Courses
PM 534 Emergent Teaching: Educating for Creativity, Significance, and Transformation (3 credits)
Leadership is more than a title. Opportunities abound for leadership in everyday life, in our occupations, and in our learning environments in ordinary and extraordinary situations. Often we are expected to act within a very limited spectrum that falls within the dominant society’s definitions and beliefs about leadership. A different set of ideas and beliefs about leadership is possible and necessary for a just sustainable world: authentic leadership.
In this course learners explore paths to holistic, integrated, and authentic leadership. Learners will experience techniques for holistic and authentic leadership that integrate several philosophies, including authentic, contextual, holistic and values-based leadership, with their authentic self.
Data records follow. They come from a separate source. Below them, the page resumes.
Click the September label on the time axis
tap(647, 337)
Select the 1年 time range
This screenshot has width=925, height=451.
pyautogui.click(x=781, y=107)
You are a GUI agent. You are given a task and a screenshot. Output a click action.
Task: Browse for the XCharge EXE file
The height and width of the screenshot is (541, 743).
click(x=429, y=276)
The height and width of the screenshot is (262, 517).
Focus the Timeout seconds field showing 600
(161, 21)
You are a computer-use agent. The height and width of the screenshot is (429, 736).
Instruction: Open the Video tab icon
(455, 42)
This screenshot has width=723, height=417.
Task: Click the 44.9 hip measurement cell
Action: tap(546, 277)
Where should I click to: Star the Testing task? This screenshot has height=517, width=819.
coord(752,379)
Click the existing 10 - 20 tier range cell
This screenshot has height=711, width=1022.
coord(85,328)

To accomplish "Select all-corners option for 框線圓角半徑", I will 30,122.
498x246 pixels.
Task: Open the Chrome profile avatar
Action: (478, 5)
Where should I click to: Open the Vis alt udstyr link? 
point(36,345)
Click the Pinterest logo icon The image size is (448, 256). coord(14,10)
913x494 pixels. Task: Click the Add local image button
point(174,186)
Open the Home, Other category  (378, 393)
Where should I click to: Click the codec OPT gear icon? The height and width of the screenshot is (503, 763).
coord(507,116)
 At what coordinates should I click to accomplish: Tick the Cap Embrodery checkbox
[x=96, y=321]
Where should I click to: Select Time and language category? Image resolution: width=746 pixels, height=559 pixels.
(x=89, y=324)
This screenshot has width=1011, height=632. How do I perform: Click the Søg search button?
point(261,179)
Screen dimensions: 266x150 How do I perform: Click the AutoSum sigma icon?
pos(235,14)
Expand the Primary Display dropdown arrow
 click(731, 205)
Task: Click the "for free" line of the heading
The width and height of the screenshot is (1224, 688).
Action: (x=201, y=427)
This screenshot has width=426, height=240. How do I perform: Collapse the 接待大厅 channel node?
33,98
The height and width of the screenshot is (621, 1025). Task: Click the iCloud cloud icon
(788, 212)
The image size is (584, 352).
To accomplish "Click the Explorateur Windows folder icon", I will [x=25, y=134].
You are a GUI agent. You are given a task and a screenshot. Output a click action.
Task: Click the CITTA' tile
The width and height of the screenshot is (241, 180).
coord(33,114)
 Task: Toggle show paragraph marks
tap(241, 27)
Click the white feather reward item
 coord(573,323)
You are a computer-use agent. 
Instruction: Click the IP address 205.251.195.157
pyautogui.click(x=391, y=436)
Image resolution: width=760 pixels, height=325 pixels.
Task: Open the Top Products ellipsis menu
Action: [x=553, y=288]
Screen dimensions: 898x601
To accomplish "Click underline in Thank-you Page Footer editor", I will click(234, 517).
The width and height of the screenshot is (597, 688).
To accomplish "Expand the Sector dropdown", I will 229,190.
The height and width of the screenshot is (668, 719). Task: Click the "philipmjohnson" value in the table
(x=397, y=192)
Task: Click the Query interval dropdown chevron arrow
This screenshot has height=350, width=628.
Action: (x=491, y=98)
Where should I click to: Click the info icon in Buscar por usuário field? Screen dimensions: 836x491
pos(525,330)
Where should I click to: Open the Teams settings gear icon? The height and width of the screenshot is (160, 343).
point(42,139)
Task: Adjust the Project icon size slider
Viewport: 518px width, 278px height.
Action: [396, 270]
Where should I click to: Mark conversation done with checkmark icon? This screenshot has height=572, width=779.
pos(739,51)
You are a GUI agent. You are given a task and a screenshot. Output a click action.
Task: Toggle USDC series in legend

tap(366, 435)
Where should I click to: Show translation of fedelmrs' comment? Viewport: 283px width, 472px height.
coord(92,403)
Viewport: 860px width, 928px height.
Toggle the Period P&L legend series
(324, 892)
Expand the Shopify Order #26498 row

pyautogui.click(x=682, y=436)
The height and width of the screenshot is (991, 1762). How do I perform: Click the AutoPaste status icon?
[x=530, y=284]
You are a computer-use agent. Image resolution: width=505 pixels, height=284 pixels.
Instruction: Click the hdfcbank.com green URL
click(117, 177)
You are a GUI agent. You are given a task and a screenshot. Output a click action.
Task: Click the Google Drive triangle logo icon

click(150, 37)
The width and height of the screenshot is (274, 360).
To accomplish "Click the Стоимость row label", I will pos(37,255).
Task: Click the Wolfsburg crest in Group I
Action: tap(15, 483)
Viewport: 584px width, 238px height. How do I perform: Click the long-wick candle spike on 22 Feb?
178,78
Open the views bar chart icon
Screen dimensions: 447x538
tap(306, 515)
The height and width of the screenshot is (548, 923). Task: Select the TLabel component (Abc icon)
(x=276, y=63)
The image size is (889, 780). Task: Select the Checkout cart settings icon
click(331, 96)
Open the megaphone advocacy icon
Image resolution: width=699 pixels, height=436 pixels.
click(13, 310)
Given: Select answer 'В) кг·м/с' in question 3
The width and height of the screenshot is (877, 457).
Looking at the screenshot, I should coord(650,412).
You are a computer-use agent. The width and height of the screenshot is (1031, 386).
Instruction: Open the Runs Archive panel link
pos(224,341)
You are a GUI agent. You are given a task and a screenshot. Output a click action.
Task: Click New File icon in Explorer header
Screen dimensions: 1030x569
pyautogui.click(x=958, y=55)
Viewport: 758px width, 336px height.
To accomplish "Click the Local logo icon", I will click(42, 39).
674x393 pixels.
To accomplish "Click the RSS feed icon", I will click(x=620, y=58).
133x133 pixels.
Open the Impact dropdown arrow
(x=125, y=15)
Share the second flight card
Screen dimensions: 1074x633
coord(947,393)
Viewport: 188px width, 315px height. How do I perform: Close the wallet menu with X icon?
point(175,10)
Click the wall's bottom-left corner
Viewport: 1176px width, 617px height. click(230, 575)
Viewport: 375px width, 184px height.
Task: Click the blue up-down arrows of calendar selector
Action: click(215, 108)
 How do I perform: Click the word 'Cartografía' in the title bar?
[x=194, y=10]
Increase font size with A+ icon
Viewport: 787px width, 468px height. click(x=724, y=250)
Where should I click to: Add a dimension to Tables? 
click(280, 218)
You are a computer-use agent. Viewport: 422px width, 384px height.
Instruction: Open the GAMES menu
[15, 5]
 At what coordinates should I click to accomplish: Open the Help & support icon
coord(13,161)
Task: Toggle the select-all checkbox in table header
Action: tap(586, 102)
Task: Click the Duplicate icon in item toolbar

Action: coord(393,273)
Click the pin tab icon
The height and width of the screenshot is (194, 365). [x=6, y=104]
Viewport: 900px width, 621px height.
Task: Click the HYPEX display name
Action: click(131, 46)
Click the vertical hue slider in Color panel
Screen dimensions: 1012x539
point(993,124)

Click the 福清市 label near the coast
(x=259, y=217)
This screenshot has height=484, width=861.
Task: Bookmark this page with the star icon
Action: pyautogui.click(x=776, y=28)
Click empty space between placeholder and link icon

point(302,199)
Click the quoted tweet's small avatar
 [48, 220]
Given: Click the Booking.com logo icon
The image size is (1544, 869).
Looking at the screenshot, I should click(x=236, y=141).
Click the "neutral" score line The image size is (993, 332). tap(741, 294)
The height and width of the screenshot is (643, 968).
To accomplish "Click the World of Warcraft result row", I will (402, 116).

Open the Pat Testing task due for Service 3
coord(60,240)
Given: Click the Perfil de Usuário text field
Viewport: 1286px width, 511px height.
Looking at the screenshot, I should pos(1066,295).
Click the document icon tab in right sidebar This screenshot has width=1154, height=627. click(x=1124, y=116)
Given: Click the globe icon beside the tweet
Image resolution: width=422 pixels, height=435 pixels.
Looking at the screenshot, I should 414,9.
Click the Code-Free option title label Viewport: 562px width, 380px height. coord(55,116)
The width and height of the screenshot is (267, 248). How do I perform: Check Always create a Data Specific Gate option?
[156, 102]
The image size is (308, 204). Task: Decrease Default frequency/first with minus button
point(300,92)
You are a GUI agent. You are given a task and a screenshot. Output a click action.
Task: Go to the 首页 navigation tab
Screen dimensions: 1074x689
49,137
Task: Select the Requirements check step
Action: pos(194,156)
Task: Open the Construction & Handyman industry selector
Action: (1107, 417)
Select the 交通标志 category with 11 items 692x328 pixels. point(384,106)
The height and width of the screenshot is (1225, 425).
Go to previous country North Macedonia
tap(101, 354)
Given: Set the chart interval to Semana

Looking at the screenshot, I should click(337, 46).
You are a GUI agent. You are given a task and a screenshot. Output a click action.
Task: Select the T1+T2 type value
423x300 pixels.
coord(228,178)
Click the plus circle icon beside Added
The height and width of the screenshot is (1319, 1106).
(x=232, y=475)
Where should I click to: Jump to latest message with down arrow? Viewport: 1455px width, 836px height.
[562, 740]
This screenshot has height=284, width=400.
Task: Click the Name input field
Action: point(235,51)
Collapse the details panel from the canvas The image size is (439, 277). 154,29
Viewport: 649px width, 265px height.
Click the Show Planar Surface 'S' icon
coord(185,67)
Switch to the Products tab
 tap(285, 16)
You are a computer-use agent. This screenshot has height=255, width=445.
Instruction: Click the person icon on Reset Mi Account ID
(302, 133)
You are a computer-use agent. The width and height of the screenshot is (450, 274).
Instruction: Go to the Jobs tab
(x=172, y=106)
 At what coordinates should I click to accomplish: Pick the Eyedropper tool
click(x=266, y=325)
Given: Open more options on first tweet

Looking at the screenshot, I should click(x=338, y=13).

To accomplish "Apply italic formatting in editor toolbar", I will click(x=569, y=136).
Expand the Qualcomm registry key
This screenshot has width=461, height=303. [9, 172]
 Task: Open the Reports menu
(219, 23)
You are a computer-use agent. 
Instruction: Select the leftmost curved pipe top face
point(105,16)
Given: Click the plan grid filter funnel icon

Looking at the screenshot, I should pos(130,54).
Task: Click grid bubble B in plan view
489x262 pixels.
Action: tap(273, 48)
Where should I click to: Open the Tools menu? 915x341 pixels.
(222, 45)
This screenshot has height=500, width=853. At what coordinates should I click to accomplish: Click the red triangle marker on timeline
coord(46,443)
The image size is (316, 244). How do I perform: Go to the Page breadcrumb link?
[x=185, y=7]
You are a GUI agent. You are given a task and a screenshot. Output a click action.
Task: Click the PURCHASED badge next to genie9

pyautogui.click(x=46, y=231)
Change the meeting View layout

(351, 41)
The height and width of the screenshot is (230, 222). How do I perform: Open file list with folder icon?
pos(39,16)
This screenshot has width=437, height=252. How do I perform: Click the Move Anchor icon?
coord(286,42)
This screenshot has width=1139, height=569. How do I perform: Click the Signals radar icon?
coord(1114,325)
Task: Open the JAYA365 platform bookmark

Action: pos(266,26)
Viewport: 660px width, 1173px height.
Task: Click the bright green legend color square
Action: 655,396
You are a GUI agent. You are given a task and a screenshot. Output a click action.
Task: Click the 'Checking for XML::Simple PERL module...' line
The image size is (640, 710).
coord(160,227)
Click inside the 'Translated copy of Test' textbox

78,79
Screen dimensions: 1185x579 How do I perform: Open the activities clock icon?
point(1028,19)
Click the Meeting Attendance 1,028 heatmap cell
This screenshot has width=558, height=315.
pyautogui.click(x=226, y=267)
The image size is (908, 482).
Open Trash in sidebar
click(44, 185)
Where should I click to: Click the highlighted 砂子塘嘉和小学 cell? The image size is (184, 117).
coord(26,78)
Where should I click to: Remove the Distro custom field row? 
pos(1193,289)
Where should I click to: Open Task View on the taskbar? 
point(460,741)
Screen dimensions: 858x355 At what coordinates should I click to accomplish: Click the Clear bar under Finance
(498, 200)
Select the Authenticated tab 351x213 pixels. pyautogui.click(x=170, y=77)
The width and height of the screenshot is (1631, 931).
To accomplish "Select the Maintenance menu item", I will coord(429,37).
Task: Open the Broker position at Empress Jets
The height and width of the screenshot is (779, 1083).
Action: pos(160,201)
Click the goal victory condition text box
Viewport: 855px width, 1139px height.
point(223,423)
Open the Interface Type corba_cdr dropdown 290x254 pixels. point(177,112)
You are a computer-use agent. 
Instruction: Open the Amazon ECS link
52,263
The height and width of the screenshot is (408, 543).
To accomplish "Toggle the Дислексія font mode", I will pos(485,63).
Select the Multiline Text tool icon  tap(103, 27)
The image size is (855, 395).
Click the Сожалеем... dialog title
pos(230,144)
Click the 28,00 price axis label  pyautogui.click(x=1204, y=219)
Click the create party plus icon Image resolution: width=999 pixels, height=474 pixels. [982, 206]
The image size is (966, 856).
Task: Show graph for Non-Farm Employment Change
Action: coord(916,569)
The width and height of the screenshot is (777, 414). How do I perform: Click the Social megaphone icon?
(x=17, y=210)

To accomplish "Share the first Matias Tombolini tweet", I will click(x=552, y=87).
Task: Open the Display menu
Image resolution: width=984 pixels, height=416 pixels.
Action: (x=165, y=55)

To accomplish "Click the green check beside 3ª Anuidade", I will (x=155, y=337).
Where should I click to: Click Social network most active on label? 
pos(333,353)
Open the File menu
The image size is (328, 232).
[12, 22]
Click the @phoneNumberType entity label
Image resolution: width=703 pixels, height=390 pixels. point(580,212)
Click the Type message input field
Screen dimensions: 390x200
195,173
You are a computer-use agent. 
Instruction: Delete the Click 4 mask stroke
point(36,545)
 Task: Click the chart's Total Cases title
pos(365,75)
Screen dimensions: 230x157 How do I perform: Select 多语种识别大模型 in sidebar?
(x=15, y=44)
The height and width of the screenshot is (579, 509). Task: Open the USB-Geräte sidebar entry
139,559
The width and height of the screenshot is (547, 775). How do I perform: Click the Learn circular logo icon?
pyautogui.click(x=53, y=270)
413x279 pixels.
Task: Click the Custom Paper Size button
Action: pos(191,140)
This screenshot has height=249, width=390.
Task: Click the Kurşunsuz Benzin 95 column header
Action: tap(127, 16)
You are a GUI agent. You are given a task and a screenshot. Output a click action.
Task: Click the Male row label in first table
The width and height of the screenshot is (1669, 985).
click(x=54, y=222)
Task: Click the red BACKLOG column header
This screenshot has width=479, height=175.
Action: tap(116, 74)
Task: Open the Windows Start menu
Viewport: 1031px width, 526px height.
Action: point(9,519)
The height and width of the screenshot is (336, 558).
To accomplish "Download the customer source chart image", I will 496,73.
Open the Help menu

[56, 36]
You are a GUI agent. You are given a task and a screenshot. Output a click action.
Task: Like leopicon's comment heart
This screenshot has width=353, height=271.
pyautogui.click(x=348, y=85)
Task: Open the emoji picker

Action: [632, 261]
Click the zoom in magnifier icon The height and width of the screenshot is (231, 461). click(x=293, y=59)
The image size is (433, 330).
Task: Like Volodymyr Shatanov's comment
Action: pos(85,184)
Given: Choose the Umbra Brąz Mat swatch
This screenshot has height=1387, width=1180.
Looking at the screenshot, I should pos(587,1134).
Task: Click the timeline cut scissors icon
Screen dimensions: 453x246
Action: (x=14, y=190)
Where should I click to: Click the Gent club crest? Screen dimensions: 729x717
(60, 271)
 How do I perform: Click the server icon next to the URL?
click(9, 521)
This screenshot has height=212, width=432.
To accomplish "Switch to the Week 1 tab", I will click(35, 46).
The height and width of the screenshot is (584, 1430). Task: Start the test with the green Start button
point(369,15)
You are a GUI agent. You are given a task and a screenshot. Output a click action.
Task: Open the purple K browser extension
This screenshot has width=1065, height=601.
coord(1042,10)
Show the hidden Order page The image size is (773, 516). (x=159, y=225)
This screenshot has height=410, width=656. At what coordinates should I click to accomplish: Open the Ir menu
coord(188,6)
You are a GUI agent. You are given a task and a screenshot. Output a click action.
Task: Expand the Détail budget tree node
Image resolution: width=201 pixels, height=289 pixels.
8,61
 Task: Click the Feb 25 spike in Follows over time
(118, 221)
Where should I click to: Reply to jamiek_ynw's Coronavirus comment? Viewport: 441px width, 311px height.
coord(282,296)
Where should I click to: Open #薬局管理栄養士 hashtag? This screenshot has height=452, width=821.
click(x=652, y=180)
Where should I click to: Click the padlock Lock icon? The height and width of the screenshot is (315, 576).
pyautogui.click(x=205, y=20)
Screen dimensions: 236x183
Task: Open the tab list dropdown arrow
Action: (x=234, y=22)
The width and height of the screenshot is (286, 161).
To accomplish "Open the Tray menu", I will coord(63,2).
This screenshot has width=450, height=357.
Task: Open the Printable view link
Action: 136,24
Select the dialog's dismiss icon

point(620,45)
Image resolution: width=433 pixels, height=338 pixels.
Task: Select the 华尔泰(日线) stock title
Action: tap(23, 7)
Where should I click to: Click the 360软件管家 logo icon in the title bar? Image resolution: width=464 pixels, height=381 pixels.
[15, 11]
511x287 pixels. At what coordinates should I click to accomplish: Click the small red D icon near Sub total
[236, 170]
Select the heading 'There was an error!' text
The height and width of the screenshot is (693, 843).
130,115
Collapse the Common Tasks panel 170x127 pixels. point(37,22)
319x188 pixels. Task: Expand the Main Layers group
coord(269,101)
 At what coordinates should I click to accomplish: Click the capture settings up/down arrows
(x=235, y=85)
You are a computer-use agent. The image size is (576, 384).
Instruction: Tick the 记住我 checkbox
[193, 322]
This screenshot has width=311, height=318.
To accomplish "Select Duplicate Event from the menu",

Learners will explore leadership examples and theories from cultures all over the world (i.e. aboriginal, Chinese Philosophy, First Nations, Taoist, transformational, and tribal) and their own lives. The course emphasizes exploration and practice of an integrated leadership model for learning environments and for a more just, sustainable world.
PM 535 Earth Charter Pedagogy: A Values-Based Approach to Sustainable Well-Being, Ecological Integrity, and Social Justice (3 credits)
The current health care and health crisis in many parts of the world has an immediate impact on adolescents. Often the targets of advertising that promotes unhealthy, unrealistic, and damaging views of health, adolescents have a right to be aware of how they are impacted by the societal and ecological systems in which they live. Introducing adolescents to a systems approach to their own health magnifies the power they have to understand and define their own well-being and that of the ecologies in which they live.
In this course learners explore the dynamics of ecological systems and how an ecological view of adolescent health leads to empowerment and lasting change. Learners also explore Western and Non-Western philosophies of health (i.e. allopathic (Western) medicine, Ayurveda, Herbalism, Integrative Medicine, Naturopathic Medicine, and traditional Chinese Medicine) as these relate to an ecological view. The emphasis is on techniques and lessons to empower adolescents to take charge of their health and the health of the ecologies in which they live.
PM 536 Holistic Education: An Integrative Paradigm for Learning, Knowing, and Being (3 credits)
In the field of holistic health, there are six interactive elements identified that contribute to the well-being and health of an individual. They include the mental, emotional, social, physical, environmental, and spiritual conditions of life. These elements have been affirmed within the mainstream medical community even though they are not universally applied. If we explore the current research in the neurosciences, cognitive theory, social-psychology, and learning it is clear that these categories can be applied to education. Importantly, these holistic elements are not isolated but are continually interacting together to create an integrative view of a living organism.
This vision is part of a paradigmatic change leading not to just an alternative cultural narrative, but to a new way of living and being. Holistic Education represents not just another way of teaching, and it is not just an extension of progressive education models. It is a fundamentally alternative perception of the world and within that perception comes the challenge to think, act, and live differently.
Learners in this course will explore this new mapping of reality from the implications of enactive and embodied processes of learning to new research methodologies to new understandings of curriculum, schooling, and organizations.
Webinars
Dr. Sam Crowell on his 2013 program with the Earth Charter
Sam is a Faculty member, Earth Charter Center and UNESCO Chair for Education for Sustainable Development and the Earth Charter, University for Peace, Costa Rica.
A new UNESCO Chair on Education for Sustainable Development and the Earth Charter has been established through the Earth Charter Center on Education for Sustainable Development (ESD), the University for Peace (UPEACE), and UNESCO for a period of three years. The purpose of the Chair is to promote transformative educational experiences that cultivate the fundamental values and ethical vision necessary to move towards a more sustainable world.
The uniqueness of this project is that it will work at the intersection of education, sustainability, and ethics using the Earth Charter as a framework. It will develop workshops and courses for educators, young leaders, and business groups. The courses will also offer an opportunity to further explore the practical implementation of the sustainability paradigm and the Earth Charter principles in management, leadership, and education settings.